Chocolate Milke and Lemonade


This column first appeared in the May issue of Forsyth Family magazine:

As I was growing up, my mother gave me many gifts.

Years before I learned to read, I had my own library card. My mother would take me downtown to the Children’s Room at the public library. We would pick out a pile of books, and, when we came home, she would read them to me. When I turned 5, public-school kindergarten didn’t exist. She organized a kindergarten at the church where my father was the minister. (I spent a fair amount of time in the hall that year because I talked back to her in front of the other kindergarteners.)

Every Sunday, we went to church. After Sunday School, I went to the sanctuary and sat with my mother and younger siblings on the second-row pew. As long as I was quiet during the church service, I could draw or work on holding my breath as long as I possible.

From early on, my mother – and father – included me in the process of making decisions that affected me.
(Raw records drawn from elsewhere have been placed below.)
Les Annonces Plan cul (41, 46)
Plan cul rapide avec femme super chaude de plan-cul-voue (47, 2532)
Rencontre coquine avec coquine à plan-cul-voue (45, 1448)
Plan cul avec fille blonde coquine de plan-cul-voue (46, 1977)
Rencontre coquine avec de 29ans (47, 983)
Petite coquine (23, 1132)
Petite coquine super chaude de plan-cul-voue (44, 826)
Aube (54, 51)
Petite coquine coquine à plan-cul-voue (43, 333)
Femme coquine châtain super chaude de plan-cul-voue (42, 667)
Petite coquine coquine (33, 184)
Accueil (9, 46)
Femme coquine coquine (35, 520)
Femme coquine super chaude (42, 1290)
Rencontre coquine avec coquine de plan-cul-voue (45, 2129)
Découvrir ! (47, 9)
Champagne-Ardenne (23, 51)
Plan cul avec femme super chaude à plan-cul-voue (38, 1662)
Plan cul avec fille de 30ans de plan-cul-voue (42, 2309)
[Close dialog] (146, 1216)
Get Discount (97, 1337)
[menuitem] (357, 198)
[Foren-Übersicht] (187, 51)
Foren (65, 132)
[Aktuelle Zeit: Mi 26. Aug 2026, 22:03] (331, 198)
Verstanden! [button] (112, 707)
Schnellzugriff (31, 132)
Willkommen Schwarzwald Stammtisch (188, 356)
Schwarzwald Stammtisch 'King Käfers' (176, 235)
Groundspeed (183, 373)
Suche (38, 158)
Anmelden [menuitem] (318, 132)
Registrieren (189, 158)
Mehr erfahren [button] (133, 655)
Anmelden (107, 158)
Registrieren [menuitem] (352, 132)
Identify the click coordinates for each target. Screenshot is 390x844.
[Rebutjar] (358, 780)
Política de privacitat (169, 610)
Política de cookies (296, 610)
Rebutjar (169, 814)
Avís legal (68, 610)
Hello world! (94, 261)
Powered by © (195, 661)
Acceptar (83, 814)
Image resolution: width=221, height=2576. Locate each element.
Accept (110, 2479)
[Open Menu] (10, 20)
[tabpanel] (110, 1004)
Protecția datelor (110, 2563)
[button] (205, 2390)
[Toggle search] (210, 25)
Rather than just tell me what was going to happen, we would talk through the pertinent aspects, and they would ask me what I wanted. (When it was hard to figure out the best choice, I would sometimes wish they would just tell me what to do and be done with it.)

At the time, it was just my life, and I didn’t recognize that not every child received such gifts.

I was ever alert, though, to perceived injustices such as the time my mother made me pay for my sister Dawn’s Barbie doll when I smashed it by throwing it down the stairs even though she hadn’t made Dawn pay for my flashlight from the Museum of Science and Industry in Chicago when she broke it. (After I pointed that out, my mother did allow me to deduct the cost of the flashlight from what I owed my sister.)

It was only as an adult that I began to understand just how much my parents had given me by providing a solid foundation in the life of the spirit, an understanding of the importance of treating others with respect and an underlying sense of being loved. My love of books grew into a desire to write things that others would want to read. Even paying for that blasted Barbie taught me about taking responsibility for my actions.

My mother – Dorothy Louise Parker Underwood – won’t be here Mother’s Day. She died in August, some years after dementia began dismantling her mind.

Even in the depths of dementia, though, she continued to give gifts. Sometimes, we would be riding along in the car, and she would say, “I don’t think I have ever seen such a beautiful spring.” More often than not, my first thought would be, “That’s just because you don’t remember any other spring.” But then I would look around, and I would see, in a way that I wouldn’t have if she hadn’t said something, just how beautiful the world can be.